Pointing records for text and elements

▬▬▬▬▬▬

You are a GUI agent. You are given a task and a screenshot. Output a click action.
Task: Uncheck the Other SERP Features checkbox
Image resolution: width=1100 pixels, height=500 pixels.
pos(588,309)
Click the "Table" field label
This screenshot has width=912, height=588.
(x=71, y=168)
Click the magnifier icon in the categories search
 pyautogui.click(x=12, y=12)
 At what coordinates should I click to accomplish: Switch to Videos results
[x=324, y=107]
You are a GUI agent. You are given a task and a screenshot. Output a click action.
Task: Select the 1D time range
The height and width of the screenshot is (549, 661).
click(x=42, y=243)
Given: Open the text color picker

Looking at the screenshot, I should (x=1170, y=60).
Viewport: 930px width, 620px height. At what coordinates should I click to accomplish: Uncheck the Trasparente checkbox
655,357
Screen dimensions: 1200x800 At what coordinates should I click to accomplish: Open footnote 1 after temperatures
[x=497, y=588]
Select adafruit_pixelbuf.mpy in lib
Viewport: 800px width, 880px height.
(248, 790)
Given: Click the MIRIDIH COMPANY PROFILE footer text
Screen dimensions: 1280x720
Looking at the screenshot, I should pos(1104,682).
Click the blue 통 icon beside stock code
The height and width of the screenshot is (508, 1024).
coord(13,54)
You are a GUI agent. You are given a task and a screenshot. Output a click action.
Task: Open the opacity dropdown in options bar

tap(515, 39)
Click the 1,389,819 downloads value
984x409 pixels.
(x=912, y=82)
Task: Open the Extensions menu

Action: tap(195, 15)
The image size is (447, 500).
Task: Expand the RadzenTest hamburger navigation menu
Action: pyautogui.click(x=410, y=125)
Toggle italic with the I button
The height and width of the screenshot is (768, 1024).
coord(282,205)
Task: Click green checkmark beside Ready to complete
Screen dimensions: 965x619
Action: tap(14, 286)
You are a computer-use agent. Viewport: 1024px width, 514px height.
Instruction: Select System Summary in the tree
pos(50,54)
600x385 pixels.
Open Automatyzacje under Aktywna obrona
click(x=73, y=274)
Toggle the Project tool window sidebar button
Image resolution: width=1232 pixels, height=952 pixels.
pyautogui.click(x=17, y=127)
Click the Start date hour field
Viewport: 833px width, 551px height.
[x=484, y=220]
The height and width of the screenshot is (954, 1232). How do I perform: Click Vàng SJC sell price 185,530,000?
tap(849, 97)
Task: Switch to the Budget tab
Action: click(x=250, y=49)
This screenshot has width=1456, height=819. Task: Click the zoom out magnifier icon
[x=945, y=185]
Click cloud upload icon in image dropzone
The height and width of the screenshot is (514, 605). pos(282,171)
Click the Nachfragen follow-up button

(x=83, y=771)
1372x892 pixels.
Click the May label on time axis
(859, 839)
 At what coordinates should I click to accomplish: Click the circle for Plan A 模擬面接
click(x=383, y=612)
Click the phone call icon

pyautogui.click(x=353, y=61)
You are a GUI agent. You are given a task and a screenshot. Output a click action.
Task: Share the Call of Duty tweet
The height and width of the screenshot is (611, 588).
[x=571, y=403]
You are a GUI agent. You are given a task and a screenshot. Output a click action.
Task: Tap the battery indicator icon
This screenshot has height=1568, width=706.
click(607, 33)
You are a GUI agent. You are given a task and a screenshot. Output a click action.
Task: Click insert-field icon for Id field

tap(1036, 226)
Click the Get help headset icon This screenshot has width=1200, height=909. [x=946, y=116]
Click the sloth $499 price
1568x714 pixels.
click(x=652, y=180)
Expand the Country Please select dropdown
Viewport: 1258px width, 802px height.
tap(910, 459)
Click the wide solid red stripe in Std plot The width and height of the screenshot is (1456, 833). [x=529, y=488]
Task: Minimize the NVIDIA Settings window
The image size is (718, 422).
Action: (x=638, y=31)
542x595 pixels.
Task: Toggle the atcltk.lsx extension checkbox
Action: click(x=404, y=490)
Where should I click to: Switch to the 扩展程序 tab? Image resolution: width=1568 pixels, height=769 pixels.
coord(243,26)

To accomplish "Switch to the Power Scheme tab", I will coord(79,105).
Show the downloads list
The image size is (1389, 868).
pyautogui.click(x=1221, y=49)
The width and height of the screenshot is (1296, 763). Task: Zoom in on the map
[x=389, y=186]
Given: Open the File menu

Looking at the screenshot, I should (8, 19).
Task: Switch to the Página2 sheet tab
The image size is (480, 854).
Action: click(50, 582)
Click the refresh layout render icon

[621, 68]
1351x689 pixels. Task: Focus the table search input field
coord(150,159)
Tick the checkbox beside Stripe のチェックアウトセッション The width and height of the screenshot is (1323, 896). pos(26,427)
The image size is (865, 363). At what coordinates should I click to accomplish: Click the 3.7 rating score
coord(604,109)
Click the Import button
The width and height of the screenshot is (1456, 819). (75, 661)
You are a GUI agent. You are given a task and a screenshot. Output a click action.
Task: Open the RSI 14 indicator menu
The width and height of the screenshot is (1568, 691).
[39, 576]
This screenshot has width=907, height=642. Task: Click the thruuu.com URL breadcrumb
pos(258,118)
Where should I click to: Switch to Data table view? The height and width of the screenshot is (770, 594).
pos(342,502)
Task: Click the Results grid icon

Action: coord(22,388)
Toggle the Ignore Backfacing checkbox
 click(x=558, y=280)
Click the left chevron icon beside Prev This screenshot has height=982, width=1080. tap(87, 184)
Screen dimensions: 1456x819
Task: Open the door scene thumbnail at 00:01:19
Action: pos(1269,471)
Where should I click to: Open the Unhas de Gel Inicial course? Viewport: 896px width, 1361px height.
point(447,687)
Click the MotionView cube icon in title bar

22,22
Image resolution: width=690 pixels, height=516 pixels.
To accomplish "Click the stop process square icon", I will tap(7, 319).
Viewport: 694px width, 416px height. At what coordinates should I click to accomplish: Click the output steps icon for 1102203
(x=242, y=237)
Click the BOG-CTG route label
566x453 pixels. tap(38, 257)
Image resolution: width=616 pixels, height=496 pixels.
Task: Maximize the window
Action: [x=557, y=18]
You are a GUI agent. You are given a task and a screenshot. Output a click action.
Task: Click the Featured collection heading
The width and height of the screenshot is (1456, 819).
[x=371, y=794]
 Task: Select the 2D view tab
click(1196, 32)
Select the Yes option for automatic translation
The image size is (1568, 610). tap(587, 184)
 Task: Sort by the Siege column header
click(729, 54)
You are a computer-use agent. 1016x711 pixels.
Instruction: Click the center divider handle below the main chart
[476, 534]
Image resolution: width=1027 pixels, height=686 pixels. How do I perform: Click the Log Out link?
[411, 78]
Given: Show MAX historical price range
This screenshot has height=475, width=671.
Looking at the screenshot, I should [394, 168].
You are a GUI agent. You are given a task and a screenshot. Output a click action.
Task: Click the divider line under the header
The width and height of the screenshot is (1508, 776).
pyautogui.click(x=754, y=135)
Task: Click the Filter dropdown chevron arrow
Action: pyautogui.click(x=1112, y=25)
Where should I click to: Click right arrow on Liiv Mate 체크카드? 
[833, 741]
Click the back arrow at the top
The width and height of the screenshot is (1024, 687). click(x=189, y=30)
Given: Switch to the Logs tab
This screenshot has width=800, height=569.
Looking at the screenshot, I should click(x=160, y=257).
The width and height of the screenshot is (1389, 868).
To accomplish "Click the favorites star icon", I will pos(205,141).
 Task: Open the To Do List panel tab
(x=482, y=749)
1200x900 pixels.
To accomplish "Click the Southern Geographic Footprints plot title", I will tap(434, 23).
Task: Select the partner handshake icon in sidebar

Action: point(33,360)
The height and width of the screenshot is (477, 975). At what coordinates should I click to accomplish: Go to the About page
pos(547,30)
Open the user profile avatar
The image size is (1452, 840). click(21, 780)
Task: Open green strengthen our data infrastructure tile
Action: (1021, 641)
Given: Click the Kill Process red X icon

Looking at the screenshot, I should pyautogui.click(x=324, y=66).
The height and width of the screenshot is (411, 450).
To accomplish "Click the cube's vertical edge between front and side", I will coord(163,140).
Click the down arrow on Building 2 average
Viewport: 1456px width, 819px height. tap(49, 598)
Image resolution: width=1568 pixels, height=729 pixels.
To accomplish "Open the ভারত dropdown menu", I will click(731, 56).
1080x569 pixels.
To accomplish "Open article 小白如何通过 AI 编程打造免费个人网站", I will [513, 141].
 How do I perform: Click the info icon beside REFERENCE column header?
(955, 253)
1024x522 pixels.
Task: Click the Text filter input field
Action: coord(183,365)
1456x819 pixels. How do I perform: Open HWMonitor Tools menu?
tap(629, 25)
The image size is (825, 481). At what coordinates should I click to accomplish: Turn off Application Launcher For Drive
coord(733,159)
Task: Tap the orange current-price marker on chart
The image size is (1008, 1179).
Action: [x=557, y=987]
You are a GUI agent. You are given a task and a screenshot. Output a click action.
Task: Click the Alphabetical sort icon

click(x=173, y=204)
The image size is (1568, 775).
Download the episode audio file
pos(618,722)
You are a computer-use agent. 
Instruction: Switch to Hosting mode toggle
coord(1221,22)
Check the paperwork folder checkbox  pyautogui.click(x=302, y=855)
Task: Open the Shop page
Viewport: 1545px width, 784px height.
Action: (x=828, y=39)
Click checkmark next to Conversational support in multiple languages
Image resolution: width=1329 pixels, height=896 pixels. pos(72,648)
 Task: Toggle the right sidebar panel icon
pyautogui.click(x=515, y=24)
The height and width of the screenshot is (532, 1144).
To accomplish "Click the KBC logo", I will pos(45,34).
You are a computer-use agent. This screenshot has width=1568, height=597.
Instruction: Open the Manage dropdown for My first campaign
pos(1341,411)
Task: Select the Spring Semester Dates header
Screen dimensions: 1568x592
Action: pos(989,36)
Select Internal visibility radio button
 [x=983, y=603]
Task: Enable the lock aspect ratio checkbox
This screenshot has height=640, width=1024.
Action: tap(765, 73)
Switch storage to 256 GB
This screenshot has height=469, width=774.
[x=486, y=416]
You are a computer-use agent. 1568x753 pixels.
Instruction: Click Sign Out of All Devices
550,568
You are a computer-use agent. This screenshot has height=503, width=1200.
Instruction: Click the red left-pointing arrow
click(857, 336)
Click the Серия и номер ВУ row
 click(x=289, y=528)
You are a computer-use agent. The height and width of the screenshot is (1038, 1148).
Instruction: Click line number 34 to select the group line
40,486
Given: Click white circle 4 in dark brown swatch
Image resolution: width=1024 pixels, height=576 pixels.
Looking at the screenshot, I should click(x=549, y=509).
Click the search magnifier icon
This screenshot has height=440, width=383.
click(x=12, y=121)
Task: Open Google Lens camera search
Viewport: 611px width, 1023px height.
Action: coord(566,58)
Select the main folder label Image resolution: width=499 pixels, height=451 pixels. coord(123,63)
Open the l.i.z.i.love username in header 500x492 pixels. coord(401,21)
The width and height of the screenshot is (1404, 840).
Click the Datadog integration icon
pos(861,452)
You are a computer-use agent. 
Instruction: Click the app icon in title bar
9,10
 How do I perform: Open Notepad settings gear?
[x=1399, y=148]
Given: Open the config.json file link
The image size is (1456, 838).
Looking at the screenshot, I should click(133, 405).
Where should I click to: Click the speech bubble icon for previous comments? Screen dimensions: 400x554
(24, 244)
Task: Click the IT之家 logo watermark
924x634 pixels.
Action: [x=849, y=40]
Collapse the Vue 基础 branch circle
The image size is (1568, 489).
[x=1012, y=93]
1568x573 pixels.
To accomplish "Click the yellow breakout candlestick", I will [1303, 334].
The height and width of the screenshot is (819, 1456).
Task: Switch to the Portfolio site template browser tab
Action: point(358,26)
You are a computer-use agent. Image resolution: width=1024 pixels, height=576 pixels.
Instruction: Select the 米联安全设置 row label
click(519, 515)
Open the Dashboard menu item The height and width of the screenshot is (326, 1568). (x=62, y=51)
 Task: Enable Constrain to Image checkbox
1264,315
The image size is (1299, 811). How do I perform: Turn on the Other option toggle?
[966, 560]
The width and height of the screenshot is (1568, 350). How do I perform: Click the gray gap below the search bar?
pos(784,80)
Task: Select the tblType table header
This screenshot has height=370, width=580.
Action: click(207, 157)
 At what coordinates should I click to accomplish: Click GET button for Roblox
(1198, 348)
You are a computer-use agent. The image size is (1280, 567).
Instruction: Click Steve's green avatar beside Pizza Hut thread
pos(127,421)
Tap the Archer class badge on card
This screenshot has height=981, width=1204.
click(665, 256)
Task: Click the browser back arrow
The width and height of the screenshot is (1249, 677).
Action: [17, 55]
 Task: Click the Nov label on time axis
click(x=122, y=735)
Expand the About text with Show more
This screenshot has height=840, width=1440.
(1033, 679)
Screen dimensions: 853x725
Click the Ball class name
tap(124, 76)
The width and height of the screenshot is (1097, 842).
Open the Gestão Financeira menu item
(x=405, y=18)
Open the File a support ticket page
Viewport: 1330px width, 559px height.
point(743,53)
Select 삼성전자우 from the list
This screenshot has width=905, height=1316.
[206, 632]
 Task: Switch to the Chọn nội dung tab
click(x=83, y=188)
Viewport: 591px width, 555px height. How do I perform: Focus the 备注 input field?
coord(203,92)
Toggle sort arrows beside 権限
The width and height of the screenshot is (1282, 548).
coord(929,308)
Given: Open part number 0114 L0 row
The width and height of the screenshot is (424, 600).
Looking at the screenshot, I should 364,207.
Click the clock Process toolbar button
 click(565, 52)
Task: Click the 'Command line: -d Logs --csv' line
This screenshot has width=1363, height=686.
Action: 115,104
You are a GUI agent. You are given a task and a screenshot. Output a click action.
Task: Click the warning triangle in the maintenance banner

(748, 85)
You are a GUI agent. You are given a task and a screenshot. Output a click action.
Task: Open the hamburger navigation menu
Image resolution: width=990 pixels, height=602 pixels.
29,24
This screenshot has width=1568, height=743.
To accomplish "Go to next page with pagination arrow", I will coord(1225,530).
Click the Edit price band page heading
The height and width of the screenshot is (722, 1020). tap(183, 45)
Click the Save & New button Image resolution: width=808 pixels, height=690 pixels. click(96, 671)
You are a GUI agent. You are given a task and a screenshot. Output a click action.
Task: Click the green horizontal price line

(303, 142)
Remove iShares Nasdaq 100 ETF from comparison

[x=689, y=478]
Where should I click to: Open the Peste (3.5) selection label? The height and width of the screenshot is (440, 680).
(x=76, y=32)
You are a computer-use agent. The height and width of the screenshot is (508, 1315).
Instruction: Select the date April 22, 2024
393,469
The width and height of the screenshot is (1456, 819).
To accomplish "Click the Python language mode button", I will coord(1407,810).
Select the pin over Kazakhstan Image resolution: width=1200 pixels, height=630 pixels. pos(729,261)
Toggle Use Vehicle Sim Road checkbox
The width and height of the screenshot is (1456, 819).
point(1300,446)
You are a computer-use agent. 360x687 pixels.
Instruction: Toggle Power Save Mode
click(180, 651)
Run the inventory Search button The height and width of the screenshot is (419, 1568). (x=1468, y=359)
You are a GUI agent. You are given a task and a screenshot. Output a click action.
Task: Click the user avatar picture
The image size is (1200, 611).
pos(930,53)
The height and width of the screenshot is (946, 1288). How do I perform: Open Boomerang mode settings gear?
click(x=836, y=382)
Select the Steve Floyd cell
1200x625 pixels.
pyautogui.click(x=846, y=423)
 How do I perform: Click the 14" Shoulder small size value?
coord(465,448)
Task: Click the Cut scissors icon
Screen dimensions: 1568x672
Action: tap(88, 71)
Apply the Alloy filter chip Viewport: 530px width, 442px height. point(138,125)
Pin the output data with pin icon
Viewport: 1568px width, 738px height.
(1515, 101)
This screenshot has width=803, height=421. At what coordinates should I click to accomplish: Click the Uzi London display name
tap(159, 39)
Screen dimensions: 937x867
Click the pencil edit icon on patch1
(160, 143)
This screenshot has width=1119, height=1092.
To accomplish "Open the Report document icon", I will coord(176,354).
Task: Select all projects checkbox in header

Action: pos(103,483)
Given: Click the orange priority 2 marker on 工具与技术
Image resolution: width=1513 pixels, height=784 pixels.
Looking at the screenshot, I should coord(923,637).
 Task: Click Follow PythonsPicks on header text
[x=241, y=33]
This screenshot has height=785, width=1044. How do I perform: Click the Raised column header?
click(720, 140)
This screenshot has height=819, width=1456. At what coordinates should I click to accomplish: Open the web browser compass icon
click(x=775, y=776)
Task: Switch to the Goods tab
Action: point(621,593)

▬▬▬▬▬▬

■ **Written instruction**: Edit the material from the line with "Click the Save" through the line with "(x=76, y=32)", changing "green" to "red" and keeping everything else the same. Give back only those lines.

■ **Full solution**:
Click the Save & New button Image resolution: width=808 pixels, height=690 pixels. click(96, 671)
You are a GUI agent. You are given a task and a screenshot. Output a click action.
Task: Click the red horizontal price line

(303, 142)
Remove iShares Nasdaq 100 ETF from comparison

[x=689, y=478]
Where should I click to: Open the Peste (3.5) selection label? The height and width of the screenshot is (440, 680).
(x=76, y=32)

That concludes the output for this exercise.